The story of Jacob from the Bible is fairly faithfully retold in no-nonsense terms in this movie directed by Sir Peter Hall.
Matthew Modine plays Jacob, Sean Bean is his brother Esau whose inheritance and blessing he steals. He leaves to avoid his brother's wrath and to seek a wife from Laban. He ends up with more than he bargained for - two wifes and 14 years later, he returns home to face his brother.
Hall was better known for his theatre work - this makes for strong adherence to the source material, but not the most gripping cinematic experience. Having said that, the acting is fine, especially from the women. Lara Flynn Boyle makes an early appearance here as Rachel, Jacob's true love. The rest of the cast has some fine character actors such as Irene Papas and Joss Ackland as Rebekah and Isaac, and the prolific Giancarlo Giannini as Laban. The class extends to the music, written by Ennio Morricone. The central role of Jacob is thin however, Modine failing to exhibit the charisma, inner strength and spiritual life it must be assumed Jacob had.
Sensibly, periods we know little to nothing about are skipped, and the story focuses on the classic elements we know from the Bible.

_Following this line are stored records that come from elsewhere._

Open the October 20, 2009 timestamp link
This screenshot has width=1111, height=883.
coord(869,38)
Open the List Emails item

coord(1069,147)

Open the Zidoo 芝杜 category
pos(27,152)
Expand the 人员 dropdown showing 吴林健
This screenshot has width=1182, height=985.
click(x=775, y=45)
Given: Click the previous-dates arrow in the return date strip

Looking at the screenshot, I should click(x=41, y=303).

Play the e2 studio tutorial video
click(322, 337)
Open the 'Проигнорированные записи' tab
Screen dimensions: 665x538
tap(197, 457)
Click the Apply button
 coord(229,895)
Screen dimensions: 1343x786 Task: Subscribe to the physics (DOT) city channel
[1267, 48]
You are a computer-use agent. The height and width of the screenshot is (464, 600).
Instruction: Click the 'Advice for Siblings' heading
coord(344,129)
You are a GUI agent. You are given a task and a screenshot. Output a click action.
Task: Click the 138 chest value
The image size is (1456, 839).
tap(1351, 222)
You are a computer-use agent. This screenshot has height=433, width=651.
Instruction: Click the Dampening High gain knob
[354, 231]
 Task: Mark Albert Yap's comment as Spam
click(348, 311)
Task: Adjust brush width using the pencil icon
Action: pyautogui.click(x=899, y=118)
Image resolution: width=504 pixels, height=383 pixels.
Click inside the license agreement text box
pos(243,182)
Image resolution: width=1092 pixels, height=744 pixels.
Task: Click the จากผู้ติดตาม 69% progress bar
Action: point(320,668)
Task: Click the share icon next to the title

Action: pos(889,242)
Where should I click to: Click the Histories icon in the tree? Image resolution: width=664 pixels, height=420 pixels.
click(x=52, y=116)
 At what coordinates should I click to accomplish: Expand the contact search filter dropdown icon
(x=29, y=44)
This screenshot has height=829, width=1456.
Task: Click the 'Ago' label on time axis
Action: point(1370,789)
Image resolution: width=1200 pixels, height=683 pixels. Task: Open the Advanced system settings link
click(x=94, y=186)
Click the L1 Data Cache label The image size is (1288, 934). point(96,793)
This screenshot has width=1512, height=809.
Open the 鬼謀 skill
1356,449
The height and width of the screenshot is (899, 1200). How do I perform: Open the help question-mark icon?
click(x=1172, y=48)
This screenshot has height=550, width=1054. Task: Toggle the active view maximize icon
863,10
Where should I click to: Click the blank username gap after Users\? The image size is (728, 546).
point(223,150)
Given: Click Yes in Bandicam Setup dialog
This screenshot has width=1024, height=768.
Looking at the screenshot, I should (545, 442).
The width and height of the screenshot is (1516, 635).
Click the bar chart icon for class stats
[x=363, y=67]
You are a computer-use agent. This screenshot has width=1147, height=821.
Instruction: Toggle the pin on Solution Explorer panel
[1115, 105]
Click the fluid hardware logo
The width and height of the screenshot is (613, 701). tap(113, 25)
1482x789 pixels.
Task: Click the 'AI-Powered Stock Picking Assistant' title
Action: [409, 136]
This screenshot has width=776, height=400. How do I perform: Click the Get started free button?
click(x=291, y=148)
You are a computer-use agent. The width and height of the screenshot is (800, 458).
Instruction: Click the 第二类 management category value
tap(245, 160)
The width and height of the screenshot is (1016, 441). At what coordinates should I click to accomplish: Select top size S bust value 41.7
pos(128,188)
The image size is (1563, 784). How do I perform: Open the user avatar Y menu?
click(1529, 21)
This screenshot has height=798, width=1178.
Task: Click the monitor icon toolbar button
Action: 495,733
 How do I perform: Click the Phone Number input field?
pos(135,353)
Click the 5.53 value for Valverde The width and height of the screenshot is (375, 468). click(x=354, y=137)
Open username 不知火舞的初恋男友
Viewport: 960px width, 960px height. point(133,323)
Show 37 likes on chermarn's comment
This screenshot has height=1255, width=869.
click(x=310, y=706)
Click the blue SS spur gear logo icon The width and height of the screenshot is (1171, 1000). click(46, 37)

Moments which could be over the top such as wrestling with the angel and Jacob's Ladder, are told or shown in a down to earth way which is appropriate.
The fine acting, authentic feel and appropriate music all make this the best it could be, but cannot hide the fact that this is not the most cinematic story. If you have an interest in the Bible, you will get something out of this, if you are looking for an exciting or enthralling movie, maybe this is not your best starting place. Would have been 4 stars except for Matthew Modine's lack of conviction in the role.